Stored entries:
^^^^^^^^
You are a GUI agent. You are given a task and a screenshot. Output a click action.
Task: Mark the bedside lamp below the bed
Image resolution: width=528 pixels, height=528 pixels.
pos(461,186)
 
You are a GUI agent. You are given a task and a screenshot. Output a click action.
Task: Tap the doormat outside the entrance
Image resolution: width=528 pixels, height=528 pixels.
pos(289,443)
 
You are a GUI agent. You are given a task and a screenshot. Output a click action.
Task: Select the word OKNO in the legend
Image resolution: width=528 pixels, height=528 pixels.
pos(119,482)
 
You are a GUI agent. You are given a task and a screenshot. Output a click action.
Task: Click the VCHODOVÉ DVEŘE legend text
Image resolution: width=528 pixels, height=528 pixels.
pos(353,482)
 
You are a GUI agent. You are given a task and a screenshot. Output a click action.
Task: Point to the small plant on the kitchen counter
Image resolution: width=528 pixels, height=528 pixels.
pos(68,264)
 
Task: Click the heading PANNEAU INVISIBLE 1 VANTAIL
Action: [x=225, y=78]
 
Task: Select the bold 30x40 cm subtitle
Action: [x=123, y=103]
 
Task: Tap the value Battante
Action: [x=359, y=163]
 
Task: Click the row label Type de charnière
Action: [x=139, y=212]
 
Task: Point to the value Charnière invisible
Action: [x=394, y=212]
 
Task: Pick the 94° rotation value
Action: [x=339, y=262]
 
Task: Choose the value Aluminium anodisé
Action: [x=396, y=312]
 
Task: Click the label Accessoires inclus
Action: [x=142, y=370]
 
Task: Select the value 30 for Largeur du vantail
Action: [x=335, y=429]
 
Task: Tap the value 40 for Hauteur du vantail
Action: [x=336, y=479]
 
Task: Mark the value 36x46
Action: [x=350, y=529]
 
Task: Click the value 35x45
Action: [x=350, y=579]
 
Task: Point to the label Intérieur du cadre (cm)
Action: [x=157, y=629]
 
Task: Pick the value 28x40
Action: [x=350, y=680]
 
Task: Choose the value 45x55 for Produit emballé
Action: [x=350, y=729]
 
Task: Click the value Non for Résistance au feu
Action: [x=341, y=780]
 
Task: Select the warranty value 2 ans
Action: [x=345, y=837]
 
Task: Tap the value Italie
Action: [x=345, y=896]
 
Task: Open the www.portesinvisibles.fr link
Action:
^^^^^^^^
#### AIM OF THE EXERCISE
Rewrite all of the records above, substituting "Press" for every "Tap" and leaving everything else unchanged.

#### TASK OUTPUT
You are a GUI agent. You are given a task and a screenshot. Output a click action.
Task: Mark the bedside lamp below the bed
Image resolution: width=528 pixels, height=528 pixels.
pos(461,186)
 
You are a GUI agent. You are given a task and a screenshot. Output a click action.
Task: Press the doormat outside the entrance
Image resolution: width=528 pixels, height=528 pixels.
pos(289,443)
 
You are a GUI agent. You are given a task and a screenshot. Output a click action.
Task: Select the word OKNO in the legend
Image resolution: width=528 pixels, height=528 pixels.
pos(119,482)
 
You are a GUI agent. You are given a task and a screenshot. Output a click action.
Task: Click the VCHODOVÉ DVEŘE legend text
Image resolution: width=528 pixels, height=528 pixels.
pos(353,482)
 
You are a GUI agent. You are given a task and a screenshot. Output a click action.
Task: Point to the small plant on the kitchen counter
Image resolution: width=528 pixels, height=528 pixels.
pos(68,264)
 
Task: Click the heading PANNEAU INVISIBLE 1 VANTAIL
Action: [x=225, y=78]
 
Task: Select the bold 30x40 cm subtitle
Action: [x=123, y=103]
 
Task: Press the value Battante
Action: [x=359, y=163]
 
Task: Click the row label Type de charnière
Action: [x=139, y=212]
 
Task: Point to the value Charnière invisible
Action: [x=394, y=212]
 
Task: Pick the 94° rotation value
Action: [x=339, y=262]
 
Task: Choose the value Aluminium anodisé
Action: [x=396, y=312]
 
Task: Click the label Accessoires inclus
Action: [x=142, y=370]
 
Task: Select the value 30 for Largeur du vantail
Action: [x=335, y=429]
 
Task: Press the value 40 for Hauteur du vantail
Action: [x=336, y=479]
 
Task: Mark the value 36x46
Action: [x=350, y=529]
 
Task: Click the value 35x45
Action: [x=350, y=579]
 
Task: Point to the label Intérieur du cadre (cm)
Action: [x=157, y=629]
 
Task: Pick the value 28x40
Action: [x=350, y=680]
 
Task: Choose the value 45x55 for Produit emballé
Action: [x=350, y=729]
 
Task: Click the value Non for Résistance au feu
Action: [x=341, y=780]
 
Task: Select the warranty value 2 ans
Action: [x=345, y=837]
 
Task: Press the value Italie
Action: [x=345, y=896]
 
Task: Open the www.portesinvisibles.fr link
Action:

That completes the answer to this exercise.